The State next contends that should we conclude that appellant’s absence was not voluntary, the conviction should nevertheless be affirmed because prejudice did not result from continuing the trial in his absence. Before a constitutional error can be considered harmless, the court must be able to declare that it was harmless beyond a reasonable doubt. Krucheck v. State, Wyo., 671 P.2d 1222 (1983); Ortega v. State, Wyo., 669 P.2d 935 (1983). We are unable to say in this case that the error was harmless beyond a reasonable doubt. Appellant was not present to assist and consult with his attorney when instructions on the law were submitted and during closing arguments. During deliberations, the jury inquired of the court concerning the applicability of self-defense. Appellant was not able to consult or advise with his attorney concerning the appropriate means for responding to the jury’s inquiry. He was deprived of his right to be present at the trial and to be involved in the decisions being made.
“The right to be present at trial stems in part from the fact that by his physical presence the defendant can hear and see the proceedings, can be seen by the jury, and can participate in the presentation of his rights. * * * The defendant’s right to be present at all proceedings of the tribunal which may take his life or liberty is designed to safeguard the public’s interest in a fair and orderly judicial system. The presence of counsel alone at trial can never be harmless per se.” Bustamante v. Eyman, 456 F.2d 269, 274-275 (9th Cir.1972).
When the jury assembled to hear argument, appellant’s chair at counsel table was vacant. The court informed the jury that appellant was hospitalized and would require twenty-four hours of treatment and observation, and that his absence should have no bearing on their deliberations.

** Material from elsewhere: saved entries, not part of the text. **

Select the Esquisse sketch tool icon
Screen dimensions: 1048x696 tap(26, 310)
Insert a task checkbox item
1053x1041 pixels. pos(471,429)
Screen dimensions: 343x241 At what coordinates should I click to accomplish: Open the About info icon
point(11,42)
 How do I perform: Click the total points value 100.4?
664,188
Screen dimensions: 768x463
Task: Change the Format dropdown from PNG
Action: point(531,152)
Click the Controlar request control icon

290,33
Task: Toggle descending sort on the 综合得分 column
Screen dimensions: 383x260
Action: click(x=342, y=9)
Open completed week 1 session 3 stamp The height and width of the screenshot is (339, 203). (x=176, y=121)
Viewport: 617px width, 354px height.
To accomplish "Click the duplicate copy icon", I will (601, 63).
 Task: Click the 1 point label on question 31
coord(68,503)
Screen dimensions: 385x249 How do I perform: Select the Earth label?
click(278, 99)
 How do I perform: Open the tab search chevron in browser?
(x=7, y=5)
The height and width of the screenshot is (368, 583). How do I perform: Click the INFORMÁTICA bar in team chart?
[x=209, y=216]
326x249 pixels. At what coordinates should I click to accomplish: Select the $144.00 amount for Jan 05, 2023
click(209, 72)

We do not know the effect of appellant’s absence or the court’s comments upon the jury. We do know that this was a close case. The jury deliberated approximately eight hours, returning once to inquire con
*724 cerning the law of self-defense. Did appellant benefit from the natural sympathy for one who is ill or did the jury conclude that appellant was feigning illness or that he did not care?Here, the apparent difficulty encountered in arriving at a verdict supports the notion that appellant’s presence during the latter crucial parts of the trial may have been critical. For the reason stated, we reverse the judgment of conviction and remand this case for further proceedings consistent with this opinion.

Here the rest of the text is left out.